Delight Springs

Tuesday, September 2, 2014

I believe in the peripatetic life

Back from the Labor Day weekend, we turn happily to our philosophical labors in CoPhilosophy. Today we introduce (and maybe even emulate) the peripatetics, and we explore the earnest atmosphere of This I Believe.

Aristotle (384-322 B.C.) founded his Lyceum just outside Athens and 
gathered around him a group of brilliant research students, called “peripatetics” from the name of the cloister (peripatos) in which they walked and held their discussions. The Lyceum was not a private club like [Plato's] Academy; many of the lectures there were open to the general public and given free of charge. EB
Nowadays, a "peripatetic" has just come to mean someone who travels a lot. I prefer the older signification, of someone who (like Aristotle's students in the Lyceum peripatos) walks while talking philosophy. That's how we'll understand and apply the concept in our CoPhi collaborations.
...the act of ambulation – or as we say in the midwest, walking – often serves as a catalyst to creative contemplation and thought. It is a belief as old as the dust that powders the Acropolis, and no less fine. Followers of the Greek Aristotle were known as peripatetics because they passed their days strolling and mind-wrestling through the groves of the Academe. The Romans’ equally high opinion of walking was summed up pithily in the Latin proverb Solvitur Ambulando: “It is solved by walking.”
...Erasmus recommended a little walk before supper and “after supper do the same.” Thomas Hobbes had an inkwell built into his walking stick to more easily jot down his brainstorms during his rambles. Jean- Jacques Rousseau claimed he could only meditate when walking: “When I stop, I cease to think,” he said. “My mind only works with my legs.” Søren Kierkegaard believed he’d walked himself into his best thoughts. In his brief life Henry David Thoreau walked an estimated 250,000 miles, or ten times the circumference of earth. “I think that I cannot preserve my health and spirits,” wrote Thoreau, “unless I spend four hours a day at least – and it is commonly more than that – sauntering through the woods and over the hills and fields absolutely free from worldly engagements.” Thoreau’s landlord and mentor Ralph Waldo Emerson characterized walking as “gymnastics for the mind.”
In order that he might remain one of the fittest, Charles Darwin planted a 1.5 acre strip of land with hazel, birch, privet, and dogwood, and ordered a wide gravel path built around the edge. Called Sand-walk, this became Darwin’s ‘thinking path’ where he roamed every morning and afternoon with his white fox-terrier. Of Bertrand Russell, long-time friend Miles Malleson has written: “Every morning Bertie would go for an hour’s walk by himself, composing and thinking out his work for that day. He would then come back and write for the rest of the morning, smoothly, easily and without a single correction.” 
None of these laggards, however, could touch Friedrich Nietzsche, who held that “all truly great thoughts are conceived by walking.” Rising at dawn, Nietzsche would stalk through the countryside till 11 a.m. Then, after a short break, he would set out on a two-hour hike through the forest to Lake Sils. After lunch he was off again, parasol in hand, returning home at four or five o’clock, to commence the day’s writing. Christopher Orlet, "Gymnasiums of the Mind"
This I Believe was MTSU's freshman summer read this year. Jay Allison, who revived the old '50s TIB franchise, was to have spoken at convocation on August 23 but weather interfered.
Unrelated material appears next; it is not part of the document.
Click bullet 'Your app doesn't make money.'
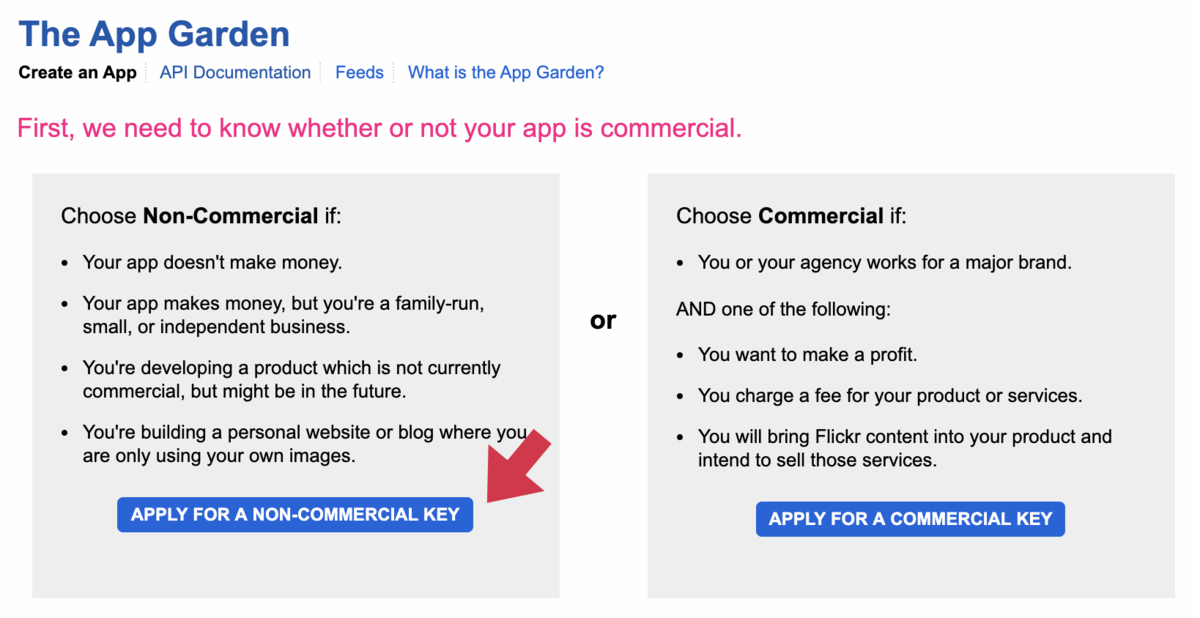Image resolution: width=1200 pixels, height=618 pixels. [x=212, y=263]
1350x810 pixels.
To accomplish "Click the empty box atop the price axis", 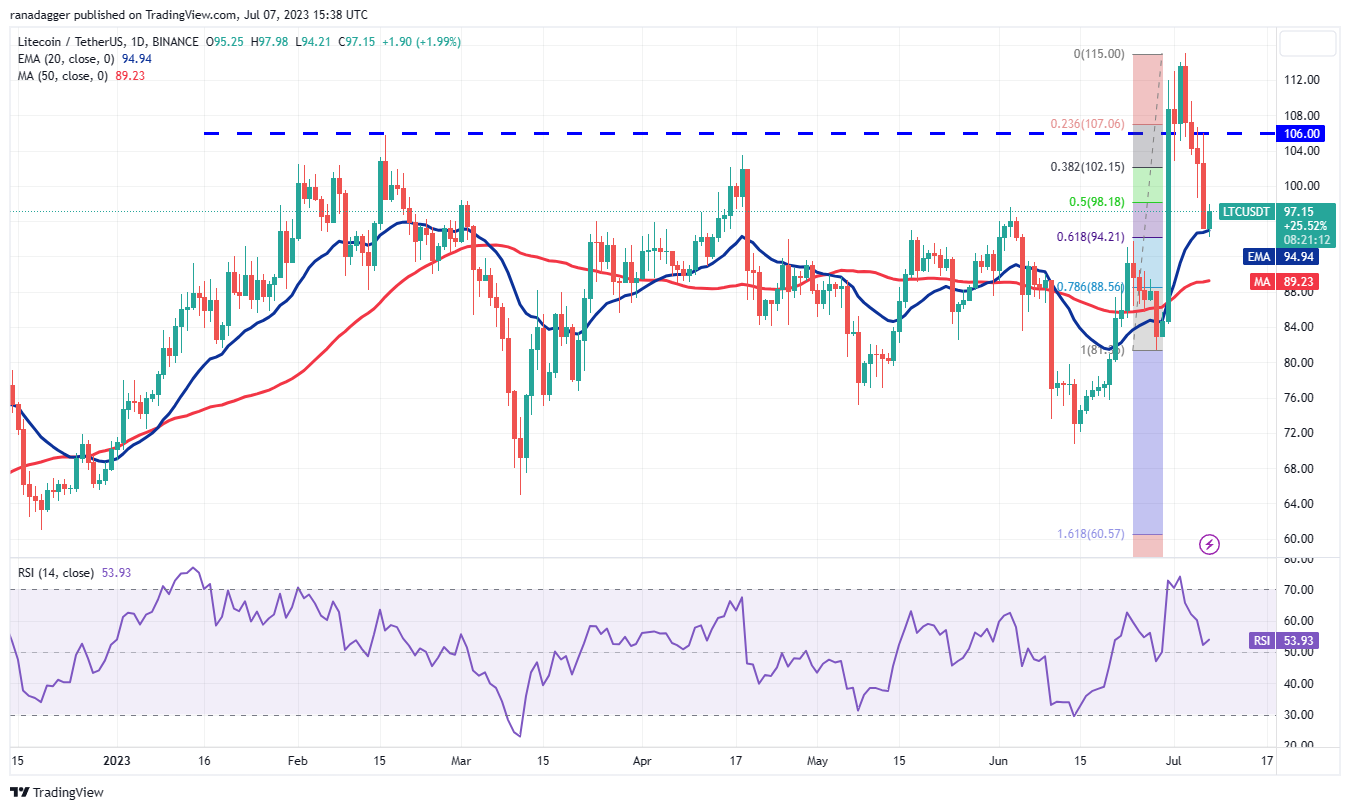I will pos(1307,44).
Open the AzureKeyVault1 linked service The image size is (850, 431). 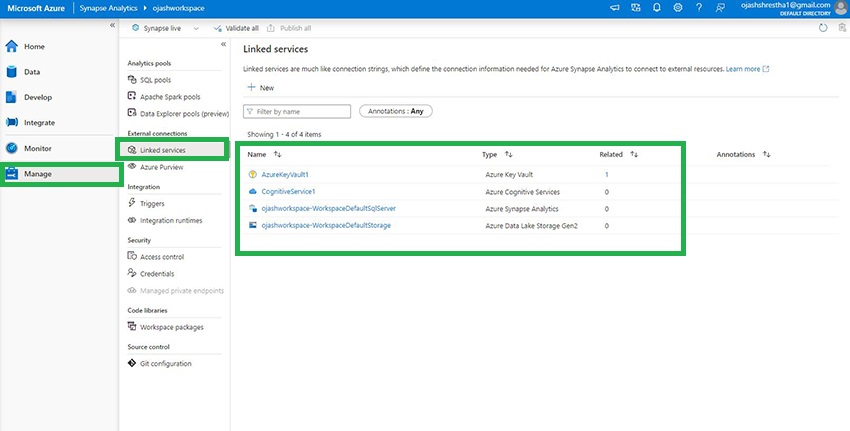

Here's where it all began, in 1951. As Mr. Murrow said, there's no "pill of wisdom"... but lots of wise people are real pills. Many of these concise testimonials of conviction will make you feel better about the human condition.





These little essays are sometimes light and fluffy, sometimes dense, sometimes funny, occasionally profound. I'm asking students to find their faves. Sticking just to those included in Jay Allison's first book, I guess these would be mine:

This just scratches the surface. There are tens of thousands of essays in the archives, growing daily; and that probably doesn't include yours. Yet.



3 comments:

  1. DQ: Could walking distract persons with adhd rather than advancing their focus on thinking?

    ReplyDelete
  2. DQ: could it be that their minds are free to wander because their bodies are doing such a repetive action that it is easy to get lost in thought?

    ReplyDelete
  3. FQ: Who was it that created a walking path arounf their 1.5 acre strip of land just to simply walk and think?